Global plans for IGS
IGS sees the global potential of this project, which could inform food security strategies around the world.
“This project is a very exciting step forward for IGS, and we are confident this innovative model has applications in many geographies across the globe,” says Farquhar.
He says IGS is rolling its systems out across four continents, starting with MENA, North America, and Australia.
“We see GigaFarms applying to dry/desert regions and grasslands as well, where there is a population to feed and investment is available. We welcome the support of the UK government in providing export credit guarantees for these projects.”
‘A significant step forward’ for food security
The UAE currently ranks 23 on the Global Food Security index.
The country aims to hold the number-one position by 2051, according to the news release. Its National Food Security strategy reflects those ambitions with a focus on five pillars: diversification of sources of food imports, research and development to increase domestic food production, reduction of food waste, maintenance of food safety standards, and increasing the UAE’s ability to respond to crises.
The impacts of climate change are especially palpable in the Middle East, where temperatures have risen twice as fast as the global average and rainfall has become scarcer. A recent analysis by the International Monetary Fund notes that investment of up to 4 percent of GDP annually is needed to boost climate resilience in this region.
“Nations must prioritize comprehensive strategies that not only address the immediate crises but also prepare for the longer-term consequences of climate change,” says the analysis.
“The United Arab Emirates’ economic growth strategy has placed a strong emphasis on diversification and sustainability, which includes developing new knowledge and capabilities in high-impact industries,” noted HE Dr Thani bin Ahmed Al Zeyoudi, UAE Minister of State for Foreign Trade.

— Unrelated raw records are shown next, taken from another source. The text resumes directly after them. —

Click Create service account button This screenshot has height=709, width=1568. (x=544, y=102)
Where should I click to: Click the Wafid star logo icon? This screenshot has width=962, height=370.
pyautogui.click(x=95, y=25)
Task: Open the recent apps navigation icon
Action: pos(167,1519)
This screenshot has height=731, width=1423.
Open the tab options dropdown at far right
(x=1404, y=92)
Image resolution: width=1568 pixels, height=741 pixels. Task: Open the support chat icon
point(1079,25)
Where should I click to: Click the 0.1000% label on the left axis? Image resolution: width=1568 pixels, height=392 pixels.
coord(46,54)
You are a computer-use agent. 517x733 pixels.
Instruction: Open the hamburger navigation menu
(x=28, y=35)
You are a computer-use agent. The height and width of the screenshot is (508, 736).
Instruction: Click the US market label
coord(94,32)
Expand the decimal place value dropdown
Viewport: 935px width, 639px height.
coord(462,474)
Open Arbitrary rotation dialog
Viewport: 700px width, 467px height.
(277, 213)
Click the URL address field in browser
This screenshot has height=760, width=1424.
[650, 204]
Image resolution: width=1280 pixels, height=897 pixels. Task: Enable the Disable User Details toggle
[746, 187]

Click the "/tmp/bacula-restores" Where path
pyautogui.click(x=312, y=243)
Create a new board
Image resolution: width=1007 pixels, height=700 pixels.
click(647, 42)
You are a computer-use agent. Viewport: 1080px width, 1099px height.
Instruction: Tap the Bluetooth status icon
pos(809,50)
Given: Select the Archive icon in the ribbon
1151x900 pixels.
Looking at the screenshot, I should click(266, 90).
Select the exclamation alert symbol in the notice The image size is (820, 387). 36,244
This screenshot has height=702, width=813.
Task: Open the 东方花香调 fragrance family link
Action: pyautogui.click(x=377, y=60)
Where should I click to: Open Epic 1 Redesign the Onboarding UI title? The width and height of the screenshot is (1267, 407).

“Rethinking our food production systems is a clear priority, and the decision of ReFarm to launch a facility in Dubai’s Food Tech Valley is a significant step forwards for the development of a technologically advanced, low-carbon agricultural sector. ReFarm’s mission to make farming autonomous, self-sufficient and sustainable is very much in line with our goal to use innovative techniques to meet our food needs.”